Rust 侧从 6 个锁字段收敛到 1 把 Mutex<EngineState>,所有方法释放 GIL,Mutex 只在短临界区持有。
基类只多两个空 hook,不含任何 Pega 状态,纯 NIXL 路径不受影响。
Finding 2: finish_handshake_inner 失败时 connecting 状态泄漏
问题
rdma_v1.rs:414 finish_handshake_inner 先从 pending_handshakes remove 取出 local metadata,再调 complete_handshake:
// rdma_v1.rs:414-430
fn finish_handshake_inner(&self, remote_addr: &str, remote_metadata: &[u8]) -> PyResult<()> {
let remote = HandshakeMetadata::from_bytes(remote_metadata)?;
let local = self
.pending_handshakes
.lock()...remove(remote_addr) // ← 先 remove
.ok_or_else(...)?;
self.engine
.complete_handshake(remote_addr, &local, &remote)

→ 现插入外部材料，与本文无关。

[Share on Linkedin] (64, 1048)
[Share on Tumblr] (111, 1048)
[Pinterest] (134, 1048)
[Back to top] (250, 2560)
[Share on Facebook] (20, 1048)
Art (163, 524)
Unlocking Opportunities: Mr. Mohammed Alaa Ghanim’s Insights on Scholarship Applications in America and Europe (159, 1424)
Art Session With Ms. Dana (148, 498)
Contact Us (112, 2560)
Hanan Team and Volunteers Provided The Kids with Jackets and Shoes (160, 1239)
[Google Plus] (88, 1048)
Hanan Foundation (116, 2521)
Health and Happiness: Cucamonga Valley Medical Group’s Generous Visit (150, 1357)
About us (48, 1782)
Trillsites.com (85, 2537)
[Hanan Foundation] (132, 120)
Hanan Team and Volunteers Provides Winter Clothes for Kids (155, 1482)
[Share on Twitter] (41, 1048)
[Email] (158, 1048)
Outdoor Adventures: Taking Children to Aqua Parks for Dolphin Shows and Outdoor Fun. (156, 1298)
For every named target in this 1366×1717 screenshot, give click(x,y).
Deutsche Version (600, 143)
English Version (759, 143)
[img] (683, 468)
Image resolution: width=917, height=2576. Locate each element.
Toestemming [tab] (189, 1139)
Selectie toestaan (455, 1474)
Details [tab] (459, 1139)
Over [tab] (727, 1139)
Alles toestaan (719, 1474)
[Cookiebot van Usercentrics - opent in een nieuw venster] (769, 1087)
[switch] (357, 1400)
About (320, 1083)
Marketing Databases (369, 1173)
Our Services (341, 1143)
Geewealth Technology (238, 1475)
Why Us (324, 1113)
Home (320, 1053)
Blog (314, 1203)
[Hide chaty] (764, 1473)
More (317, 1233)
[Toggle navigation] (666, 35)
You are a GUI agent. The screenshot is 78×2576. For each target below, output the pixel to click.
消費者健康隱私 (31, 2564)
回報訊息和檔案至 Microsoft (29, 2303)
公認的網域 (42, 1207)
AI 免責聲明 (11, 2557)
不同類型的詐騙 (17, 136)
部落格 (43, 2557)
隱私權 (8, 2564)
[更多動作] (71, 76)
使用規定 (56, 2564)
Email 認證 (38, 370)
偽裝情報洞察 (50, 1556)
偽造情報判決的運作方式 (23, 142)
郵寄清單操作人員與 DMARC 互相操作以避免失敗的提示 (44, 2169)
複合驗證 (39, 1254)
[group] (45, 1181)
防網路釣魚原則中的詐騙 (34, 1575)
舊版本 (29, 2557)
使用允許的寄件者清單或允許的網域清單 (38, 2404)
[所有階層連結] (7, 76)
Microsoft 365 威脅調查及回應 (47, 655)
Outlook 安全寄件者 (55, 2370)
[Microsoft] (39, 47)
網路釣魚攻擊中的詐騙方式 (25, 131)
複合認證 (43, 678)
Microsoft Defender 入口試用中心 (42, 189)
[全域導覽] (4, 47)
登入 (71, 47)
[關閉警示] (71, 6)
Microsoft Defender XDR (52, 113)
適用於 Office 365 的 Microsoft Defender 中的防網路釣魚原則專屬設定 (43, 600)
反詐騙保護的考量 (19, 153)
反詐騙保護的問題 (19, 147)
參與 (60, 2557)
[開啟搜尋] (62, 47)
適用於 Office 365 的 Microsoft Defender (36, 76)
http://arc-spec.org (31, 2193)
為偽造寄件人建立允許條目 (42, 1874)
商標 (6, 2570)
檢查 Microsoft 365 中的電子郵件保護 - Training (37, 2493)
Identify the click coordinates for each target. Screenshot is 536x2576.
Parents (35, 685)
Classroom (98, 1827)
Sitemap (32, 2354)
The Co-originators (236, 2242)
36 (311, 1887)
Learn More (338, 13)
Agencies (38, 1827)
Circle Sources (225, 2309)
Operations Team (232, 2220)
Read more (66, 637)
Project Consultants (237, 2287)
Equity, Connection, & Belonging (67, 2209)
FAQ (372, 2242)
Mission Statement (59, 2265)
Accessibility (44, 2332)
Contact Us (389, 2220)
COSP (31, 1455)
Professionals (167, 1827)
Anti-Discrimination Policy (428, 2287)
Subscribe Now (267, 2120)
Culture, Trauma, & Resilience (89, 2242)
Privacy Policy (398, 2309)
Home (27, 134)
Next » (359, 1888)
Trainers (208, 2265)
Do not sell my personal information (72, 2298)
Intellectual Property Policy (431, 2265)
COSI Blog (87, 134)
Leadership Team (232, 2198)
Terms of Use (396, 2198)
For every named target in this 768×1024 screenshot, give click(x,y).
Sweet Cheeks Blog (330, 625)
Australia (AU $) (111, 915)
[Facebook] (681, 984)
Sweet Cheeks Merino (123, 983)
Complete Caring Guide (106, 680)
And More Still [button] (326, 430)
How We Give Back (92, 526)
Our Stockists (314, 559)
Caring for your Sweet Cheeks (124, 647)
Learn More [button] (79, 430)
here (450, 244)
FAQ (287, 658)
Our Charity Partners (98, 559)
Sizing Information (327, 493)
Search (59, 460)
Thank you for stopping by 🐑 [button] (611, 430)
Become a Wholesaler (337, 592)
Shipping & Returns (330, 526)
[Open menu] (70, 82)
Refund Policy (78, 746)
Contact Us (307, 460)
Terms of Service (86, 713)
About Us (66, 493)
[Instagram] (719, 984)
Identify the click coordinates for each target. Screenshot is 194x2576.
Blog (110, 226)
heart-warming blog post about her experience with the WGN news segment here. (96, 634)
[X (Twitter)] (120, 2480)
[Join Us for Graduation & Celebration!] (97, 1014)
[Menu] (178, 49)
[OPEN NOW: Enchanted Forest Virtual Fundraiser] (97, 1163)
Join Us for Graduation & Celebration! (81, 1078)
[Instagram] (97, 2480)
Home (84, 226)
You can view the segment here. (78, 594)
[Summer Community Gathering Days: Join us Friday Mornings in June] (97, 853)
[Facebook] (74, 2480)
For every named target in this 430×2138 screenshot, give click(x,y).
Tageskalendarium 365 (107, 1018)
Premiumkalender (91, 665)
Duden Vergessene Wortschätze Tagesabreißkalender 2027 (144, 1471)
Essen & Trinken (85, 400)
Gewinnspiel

.map_err(|err| rdma_v1_error(...)) // ← 失败后 local 已不在 pending_handshakes
}如果 complete_handshake 失败(比如 rc_backend/mod.rs:330 的 session.connect() 失败),complete_handshake_for 通过 `?` 提前返回 Err,不会执行到 `rc_backend/mod.rs:346` 的 `state.connecting.remove(remote_addr)`。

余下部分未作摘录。